At UCLA, 27 volunteer players will wear the helmets that gauge where and how hard they've been hit, measuring hits in units of force of acceleration called g's, Dr. Chris Giza, who directs the UCLA Steve Tisch BrainSPORT Program, told ABC News.

"The first part of the study is trying to figure out normal biological process -- what's that window of brain vulnerability before people can go back to [playing] safely," said Giza.

PHOTO: Football players at UCLA will wear sensor-laden helmets so that researchers can learn more about concussions.
Football players at UCLA will wear sensor-laden helmets so that researchers can learn more about concussions.

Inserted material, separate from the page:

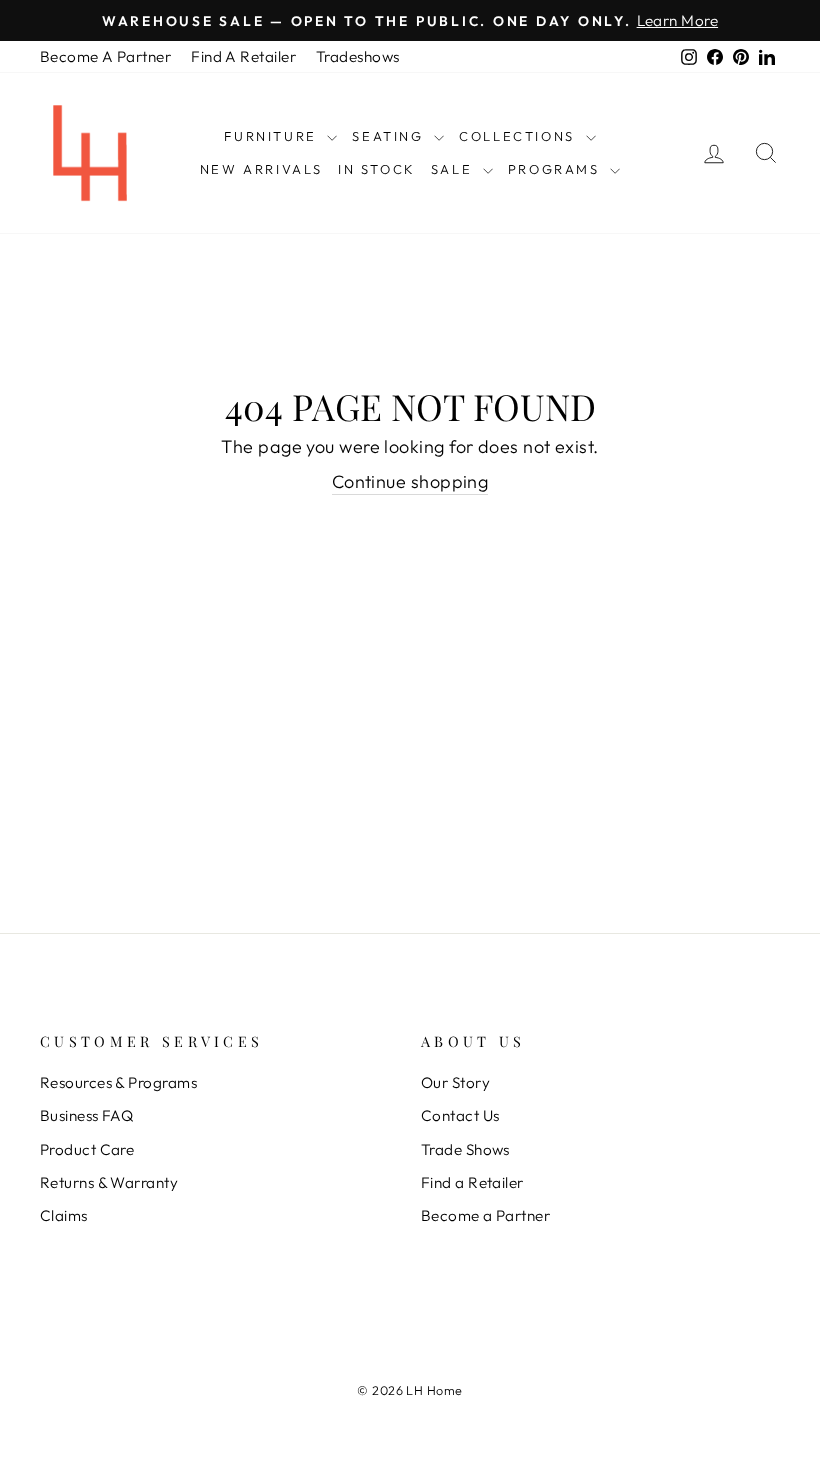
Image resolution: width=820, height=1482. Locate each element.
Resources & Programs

Dr. John DiFiori, head physician at UCLA Health, told ABC's Los Angeles affiliate KABC that the pagers connected to the helmets go off about once a practice to signal a significant hit. There are about 250 hits per practice, he told the station.

Giza is also a professor of pediatrics and neurosurgery at UCLA’s David Geffen School of Medicine and Mattel Children’s Hospital. He told ABC News he hopes what ARC researchers learn from the college athletes can eventually translate to younger athletes.

The researchers hope their work will continue past the three years so that they can study the long-term effects of repeated concussions, such as CTE and perhaps a predisposition to dementia.

"It will take a longer period of time," Giza said. "[They've] called this the beginning of a Framingham-like study of concussions," referring to the community-wide heart study that began in 1948 and continues to this day.